# New Tool coming home soon!



## Brent H (Mar 20, 2020)

So, I get a pm from this nice member in Oakville to check out a Kijiji add for a tool cutter/grinder in Brantford.  I make the connection and this nice lady phones me back - it is still available, you can see it tomorrow. Off I go.....several driving hours later and a couple hours looking I was heading home with a truck load of extras and thanking (I think LOL) Craig in Oakville for the heads up.

I have exceeded my shop capacity - HAHAHA but it should be all good.  I have now a Cincinnati #2 tool and cutter grinder.  I pick up the very very heavy main parts next week.  The seller is coordinating a fork truck.  



 












Sorry that last pic of the extra stuff flipped upside down.  
@YYCHobbyMachinist : price $500

@Marc Moreau :  she has a 12” Utilathe for sale - asking $3000.




Needs a good clean but is tight.
The cutter grinder has an NMTB 50 collet that I have adaptors for a couple Morse taper (6 and 4) and an couple mandrills and an NMTB 50 to OZ 32 collet adaptor.   Lots of grinding wheels and some jigs.  It came with a separate motor driven spindle so you can drive mills or shafts for rotary surfacing.  I think it will take a small 4 jaw - more exploration required.  There also was a 5c collet end mill sharpening jig  (like one for a mag table/surface grinder.  

the machine is a beast but will handle all my saw blades, end mills and planer knives.  Will be some fun times ahead for sure.  I will add some additional pics etc after pic up next week.

thanks Craig!   You have a nice home and lots of project!!  It was great to finally meet face to face and at least a small fist bump!


----------



## David_R8 (Mar 20, 2020)

Well done!!!

*Data below*:

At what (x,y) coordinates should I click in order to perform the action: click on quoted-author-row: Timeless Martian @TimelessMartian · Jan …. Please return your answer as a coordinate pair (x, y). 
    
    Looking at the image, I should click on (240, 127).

*Activity list*:
1. In the forum thread about the new tool and cutter grinder, what is the asking price for the 12” Utilathe?
2. In the forum thread about the new tool and cutter grinder, rewrite the part that opens with the words containing "# New Tool coming" and closes with "the heads up.", swapping "pm" for "private message".
3. Carry on the forum thread about the new tool and cutter grinder from where it stops.
None of the material is needed here.

*Answers given*:
1. $3000.

2.
# New Tool coming home soon!



## Brent H (Mar 20, 2020)

So, I get a private message from this nice member in Oakville to check out a Kijiji add for a tool cutter/grinder in Brantford.  I make the connection and this nice lady phones me back - it is still available, you can see it tomorrow. Off I go.....several driving hours later and a couple hours looking I was heading home with a truck load of extras and thanking (I think LOL) Craig in Oakville for the heads up.

3.
Sent from my iPhone using Tapatalk


----------



## YYCHM (Mar 20, 2020)

A tool grinder....... I have a whole box of end mills that need some TLC.  Will post them to you Monday.

Seriously $500??

Craig


----------



## Tom O (Mar 20, 2020)

Nice find!


----------



## Dabbler (Mar 21, 2020)

WOW!  I paid way too much $$$ for mine, obviously!  you have a jem there!


----------



## Brent H (Mar 21, 2020)

@Dabbler do you have a Cinci #2?  If so I could use a few tips with setting things up and if there are some specific “gotta haves” 

Reading up on this machine and what it can do - holy smokes!  I know I will be replacing a belt and a motor overhaul.   It is 220 three phase 3/4 hp so another VFD will be required.  The second grinder motor is 120 single phase so no issue there.  

I will need to name a couple jigs.  The Morse taper on the NMTB 50 collet adaptors should allow me to get a MT 3 to ER 32 adaptor and them I can do most all my end mills.  Will search out a couple OZ32 collets for 1”, 3/4” and should cover my bigger stuff.  

@YYCHobbyMachinist - yep $500. Priced to sell.  I guess they are retiring from 40 years of running a sharpening business and they put their building up for sale and it went in 2 days so they have to get out.  They have a really nice end mill sharpener with radius attachment - air bearing etc but it is $1500.  I thought getting a machine that will do everything was a bit better and the price was right for me.  

looks like many hours of play time coming soon!


----------



## trlvn (Mar 21, 2020)

When Brent got to my place, he "just" had the grinding wheels, tapers, wheel dressing fixtures, etc, in his truck.  New retail on that stuff would be multiple times what he paid for the whole kit and caboodle!  

I believe @TOBARApprentice also has a tool and cutter grinder but I can't remember the manufacturer.

Great to meet you in person, @Brent H .  Glad to see you get a deal!  Hope the rest of the move goes smoothly.

Craig


----------



## Chicken lights (Mar 21, 2020)

Holy cow Brent! Nice loot grab


----------



## TOBARApprentice (Mar 21, 2020)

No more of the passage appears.